Many companies have recently started to take cybersecurity and data protection even more seriously, particularly driven by the recent General Data Protection Regulation (GDPR) legislation. They are increasing their investment not only to avoid fines—4% of annual income would hurt even the biggest players—but also to avoid damaged reputations and financial loss due to hackers. According to research conducted by Javelin Strategy & Research, every two seconds, another American becomes a victim of online identity fraud. Building a fraud prevention system that detects compromised accounts, and malicious user behaviour is the main goal of this blog post.

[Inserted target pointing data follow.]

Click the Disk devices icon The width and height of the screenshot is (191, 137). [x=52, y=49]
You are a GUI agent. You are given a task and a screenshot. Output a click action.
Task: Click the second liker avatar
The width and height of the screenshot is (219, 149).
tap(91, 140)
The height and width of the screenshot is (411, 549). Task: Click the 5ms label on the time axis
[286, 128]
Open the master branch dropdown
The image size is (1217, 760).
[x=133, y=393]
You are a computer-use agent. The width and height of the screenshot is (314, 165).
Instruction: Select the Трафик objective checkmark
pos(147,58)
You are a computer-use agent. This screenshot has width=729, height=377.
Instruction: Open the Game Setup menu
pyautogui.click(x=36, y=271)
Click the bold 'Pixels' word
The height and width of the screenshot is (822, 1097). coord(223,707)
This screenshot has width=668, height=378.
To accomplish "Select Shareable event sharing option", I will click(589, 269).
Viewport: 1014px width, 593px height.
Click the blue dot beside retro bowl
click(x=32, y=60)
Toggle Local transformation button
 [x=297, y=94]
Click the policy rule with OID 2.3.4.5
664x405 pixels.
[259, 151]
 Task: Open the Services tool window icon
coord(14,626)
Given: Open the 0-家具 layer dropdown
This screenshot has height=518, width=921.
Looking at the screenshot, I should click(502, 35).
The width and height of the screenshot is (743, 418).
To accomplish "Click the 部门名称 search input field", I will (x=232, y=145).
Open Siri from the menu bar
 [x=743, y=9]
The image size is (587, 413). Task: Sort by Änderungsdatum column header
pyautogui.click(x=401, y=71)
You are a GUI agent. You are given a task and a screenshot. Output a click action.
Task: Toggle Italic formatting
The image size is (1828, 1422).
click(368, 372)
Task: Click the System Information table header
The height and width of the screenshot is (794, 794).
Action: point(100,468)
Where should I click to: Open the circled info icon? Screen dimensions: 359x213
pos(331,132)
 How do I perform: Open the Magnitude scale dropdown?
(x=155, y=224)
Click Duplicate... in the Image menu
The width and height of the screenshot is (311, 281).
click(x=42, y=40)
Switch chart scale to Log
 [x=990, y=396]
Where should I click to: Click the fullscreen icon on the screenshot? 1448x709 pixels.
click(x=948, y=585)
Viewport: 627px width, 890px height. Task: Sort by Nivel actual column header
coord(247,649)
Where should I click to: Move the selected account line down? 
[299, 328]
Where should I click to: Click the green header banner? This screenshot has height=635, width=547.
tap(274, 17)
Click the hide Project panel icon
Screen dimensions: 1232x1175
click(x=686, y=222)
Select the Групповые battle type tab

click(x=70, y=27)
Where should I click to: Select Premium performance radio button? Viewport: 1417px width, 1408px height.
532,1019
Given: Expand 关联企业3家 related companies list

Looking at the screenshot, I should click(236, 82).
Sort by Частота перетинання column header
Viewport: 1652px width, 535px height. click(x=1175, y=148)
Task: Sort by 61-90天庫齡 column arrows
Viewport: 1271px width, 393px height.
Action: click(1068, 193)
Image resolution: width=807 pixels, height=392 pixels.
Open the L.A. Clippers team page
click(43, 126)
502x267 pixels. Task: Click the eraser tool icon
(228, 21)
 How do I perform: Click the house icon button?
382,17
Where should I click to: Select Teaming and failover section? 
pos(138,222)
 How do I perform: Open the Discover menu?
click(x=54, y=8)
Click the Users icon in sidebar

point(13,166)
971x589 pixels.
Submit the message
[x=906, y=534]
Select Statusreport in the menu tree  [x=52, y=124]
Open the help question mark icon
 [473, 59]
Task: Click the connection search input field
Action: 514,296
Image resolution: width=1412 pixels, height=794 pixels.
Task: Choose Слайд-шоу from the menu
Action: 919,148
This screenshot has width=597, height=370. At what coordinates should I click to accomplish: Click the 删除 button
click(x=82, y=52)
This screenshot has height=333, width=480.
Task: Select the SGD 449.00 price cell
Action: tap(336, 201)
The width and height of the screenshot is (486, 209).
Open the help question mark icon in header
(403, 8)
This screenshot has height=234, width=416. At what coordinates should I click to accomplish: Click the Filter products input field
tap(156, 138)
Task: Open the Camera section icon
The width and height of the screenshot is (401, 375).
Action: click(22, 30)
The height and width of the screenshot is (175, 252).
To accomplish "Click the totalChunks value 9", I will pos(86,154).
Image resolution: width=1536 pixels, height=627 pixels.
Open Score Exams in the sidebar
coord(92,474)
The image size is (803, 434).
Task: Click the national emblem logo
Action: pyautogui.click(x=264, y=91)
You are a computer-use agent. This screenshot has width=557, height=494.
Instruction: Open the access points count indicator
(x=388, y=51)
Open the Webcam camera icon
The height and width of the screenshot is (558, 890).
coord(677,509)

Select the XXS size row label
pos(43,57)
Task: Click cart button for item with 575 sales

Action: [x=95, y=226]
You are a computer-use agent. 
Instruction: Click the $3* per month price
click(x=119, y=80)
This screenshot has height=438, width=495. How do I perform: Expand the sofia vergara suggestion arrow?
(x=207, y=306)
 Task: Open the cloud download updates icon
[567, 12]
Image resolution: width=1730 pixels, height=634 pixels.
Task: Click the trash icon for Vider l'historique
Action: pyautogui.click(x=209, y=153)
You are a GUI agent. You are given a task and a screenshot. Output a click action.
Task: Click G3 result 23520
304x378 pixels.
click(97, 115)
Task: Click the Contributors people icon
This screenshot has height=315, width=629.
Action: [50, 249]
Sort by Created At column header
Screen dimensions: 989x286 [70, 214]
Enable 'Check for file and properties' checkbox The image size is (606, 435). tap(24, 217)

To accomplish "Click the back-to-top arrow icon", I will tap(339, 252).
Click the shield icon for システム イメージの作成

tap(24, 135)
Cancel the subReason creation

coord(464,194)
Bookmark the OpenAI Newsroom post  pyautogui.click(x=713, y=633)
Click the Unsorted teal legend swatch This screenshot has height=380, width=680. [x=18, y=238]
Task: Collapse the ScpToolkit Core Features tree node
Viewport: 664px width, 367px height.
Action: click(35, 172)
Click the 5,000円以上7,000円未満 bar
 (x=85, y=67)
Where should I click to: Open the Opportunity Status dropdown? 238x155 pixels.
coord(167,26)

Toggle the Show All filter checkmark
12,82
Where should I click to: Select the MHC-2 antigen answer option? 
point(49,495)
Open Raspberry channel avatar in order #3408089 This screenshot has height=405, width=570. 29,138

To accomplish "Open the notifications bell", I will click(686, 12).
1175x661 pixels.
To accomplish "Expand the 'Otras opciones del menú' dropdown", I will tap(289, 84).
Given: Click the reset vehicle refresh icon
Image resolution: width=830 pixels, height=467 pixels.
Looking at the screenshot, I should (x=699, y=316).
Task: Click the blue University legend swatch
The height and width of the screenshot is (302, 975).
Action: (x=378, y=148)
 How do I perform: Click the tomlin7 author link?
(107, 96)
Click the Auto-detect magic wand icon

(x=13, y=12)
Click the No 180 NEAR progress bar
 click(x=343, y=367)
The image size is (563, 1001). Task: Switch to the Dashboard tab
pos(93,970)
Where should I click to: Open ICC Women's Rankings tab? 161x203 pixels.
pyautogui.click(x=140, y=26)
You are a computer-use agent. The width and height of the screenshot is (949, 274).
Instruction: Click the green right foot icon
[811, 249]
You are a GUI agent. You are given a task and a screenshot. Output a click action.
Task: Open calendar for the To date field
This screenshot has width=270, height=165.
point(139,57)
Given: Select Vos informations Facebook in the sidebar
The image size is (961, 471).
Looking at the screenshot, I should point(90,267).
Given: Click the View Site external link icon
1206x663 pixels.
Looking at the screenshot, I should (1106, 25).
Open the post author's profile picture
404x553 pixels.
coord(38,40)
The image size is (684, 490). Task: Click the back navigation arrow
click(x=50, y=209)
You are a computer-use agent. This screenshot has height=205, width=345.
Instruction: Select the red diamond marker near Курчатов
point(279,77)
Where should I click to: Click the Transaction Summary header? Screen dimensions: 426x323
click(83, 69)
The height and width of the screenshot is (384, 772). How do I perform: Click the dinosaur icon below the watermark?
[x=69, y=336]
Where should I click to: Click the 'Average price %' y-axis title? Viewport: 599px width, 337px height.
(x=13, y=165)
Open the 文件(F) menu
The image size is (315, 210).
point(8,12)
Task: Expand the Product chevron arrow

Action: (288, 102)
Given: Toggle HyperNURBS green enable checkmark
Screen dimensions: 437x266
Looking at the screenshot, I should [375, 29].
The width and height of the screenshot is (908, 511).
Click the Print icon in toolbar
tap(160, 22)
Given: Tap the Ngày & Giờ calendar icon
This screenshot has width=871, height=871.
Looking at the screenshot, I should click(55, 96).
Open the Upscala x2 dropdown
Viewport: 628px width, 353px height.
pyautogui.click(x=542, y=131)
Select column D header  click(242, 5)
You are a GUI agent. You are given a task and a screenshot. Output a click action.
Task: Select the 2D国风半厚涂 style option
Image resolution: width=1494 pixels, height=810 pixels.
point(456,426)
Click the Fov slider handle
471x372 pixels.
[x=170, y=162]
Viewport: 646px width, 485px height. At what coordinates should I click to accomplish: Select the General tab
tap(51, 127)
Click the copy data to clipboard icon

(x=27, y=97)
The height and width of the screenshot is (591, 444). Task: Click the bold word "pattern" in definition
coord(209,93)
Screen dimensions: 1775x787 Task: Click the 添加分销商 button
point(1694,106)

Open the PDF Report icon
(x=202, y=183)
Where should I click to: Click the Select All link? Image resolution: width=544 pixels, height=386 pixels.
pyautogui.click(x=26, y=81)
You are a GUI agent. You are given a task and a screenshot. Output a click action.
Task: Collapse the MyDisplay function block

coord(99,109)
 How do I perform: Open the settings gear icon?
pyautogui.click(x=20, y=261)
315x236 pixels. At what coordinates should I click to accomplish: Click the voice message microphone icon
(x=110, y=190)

For the purposes of this post, let’s assume that we just want to analyze website login attempts by using Kafka Streams’ real-time stream processing technology. These attempts will flow into the system as events, and our risk detection platform will consume the events and seek to detect any of the following situations:
There are many values we could gather from a website login attempt, but in this article, we will focus on the device used in the attempt, the location, and the device’s IP address.
As our requirements stand, we need to perform four different types of analysis. Each new login event will trigger an analysis. An event is a statement of a fact: something that happened in the system. A recorded sequence of these facts is an event stream.
As a prerequisite for stream processing, we need a strong foundation—a reliable, scalable, and fault-tolerant event streaming platform that stores our input events and process results. Apache Kafka is an industry standard that serves exactly this purpose. Its core abstraction for a stream of records of a given type is the topic, and each record in a Kafka topic consists of a key, a value, and a timestamp.
We can start out building processing applications using Kafka’s consumer and producer APIs, but at some point, as the processing logic becomes more and more sophisticated, we’ll discover a lot of additional technical work that we need to do. Moreover, as we start to identify some common patterns, we’ll want to use a higher level of abstraction. Luckily, we do not need to build our own abstractions: the Kafka Streams API comes to the rescue.
Kafka Streams is a library that can be used with any application built on a JVM stack; it does not require a separate processing cluster. Such an application, also known as a stream processor, can be deployed on any platform of the user’s choice, as Kafka Streams has no opinions about deployment platforms. The library provides a clearly defined DSL for processing operations, including stateless and stateful operators as well as windowing to handle out-of-order data. All of this, and much more, is based on an event-at-a-time processing model that operates with millisecond latency.